(Collected data)

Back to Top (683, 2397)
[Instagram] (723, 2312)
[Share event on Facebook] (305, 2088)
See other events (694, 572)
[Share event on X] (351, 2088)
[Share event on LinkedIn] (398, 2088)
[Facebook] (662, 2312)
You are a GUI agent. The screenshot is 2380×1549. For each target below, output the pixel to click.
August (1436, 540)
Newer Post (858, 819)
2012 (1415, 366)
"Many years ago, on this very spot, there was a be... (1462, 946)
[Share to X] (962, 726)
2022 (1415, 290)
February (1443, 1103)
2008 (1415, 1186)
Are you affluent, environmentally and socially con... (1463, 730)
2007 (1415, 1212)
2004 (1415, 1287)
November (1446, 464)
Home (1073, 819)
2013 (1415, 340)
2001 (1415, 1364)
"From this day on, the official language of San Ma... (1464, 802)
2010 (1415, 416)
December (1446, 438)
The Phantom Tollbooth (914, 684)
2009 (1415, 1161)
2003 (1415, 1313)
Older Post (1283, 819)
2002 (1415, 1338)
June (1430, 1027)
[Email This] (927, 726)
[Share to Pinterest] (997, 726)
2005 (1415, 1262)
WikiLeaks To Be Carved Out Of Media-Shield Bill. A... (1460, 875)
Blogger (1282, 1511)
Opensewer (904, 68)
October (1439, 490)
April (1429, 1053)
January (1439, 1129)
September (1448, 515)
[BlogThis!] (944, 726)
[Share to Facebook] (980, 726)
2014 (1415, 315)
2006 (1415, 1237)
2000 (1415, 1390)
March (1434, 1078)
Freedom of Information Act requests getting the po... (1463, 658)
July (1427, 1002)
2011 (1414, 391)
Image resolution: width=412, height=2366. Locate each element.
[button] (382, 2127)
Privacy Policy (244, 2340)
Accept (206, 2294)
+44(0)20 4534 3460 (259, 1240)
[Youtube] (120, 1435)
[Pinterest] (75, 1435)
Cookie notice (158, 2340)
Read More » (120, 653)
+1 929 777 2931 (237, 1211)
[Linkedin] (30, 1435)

Task details => Using the entries above, quote each line verbatim from the first through the line that contains "2009 (1415, 1161)".

Task solution =>
Back to Top (683, 2397)
[Instagram] (723, 2312)
[Share event on Facebook] (305, 2088)
See other events (694, 572)
[Share event on X] (351, 2088)
[Share event on LinkedIn] (398, 2088)
[Facebook] (662, 2312)
You are a GUI agent. The screenshot is 2380×1549. For each target below, output the pixel to click.
August (1436, 540)
Newer Post (858, 819)
2012 (1415, 366)
"Many years ago, on this very spot, there was a be... (1462, 946)
[Share to X] (962, 726)
2022 (1415, 290)
February (1443, 1103)
2008 (1415, 1186)
Are you affluent, environmentally and socially con... (1463, 730)
2007 (1415, 1212)
2004 (1415, 1287)
November (1446, 464)
Home (1073, 819)
2013 (1415, 340)
2001 (1415, 1364)
"From this day on, the official language of San Ma... (1464, 802)
2010 (1415, 416)
December (1446, 438)
The Phantom Tollbooth (914, 684)
2009 (1415, 1161)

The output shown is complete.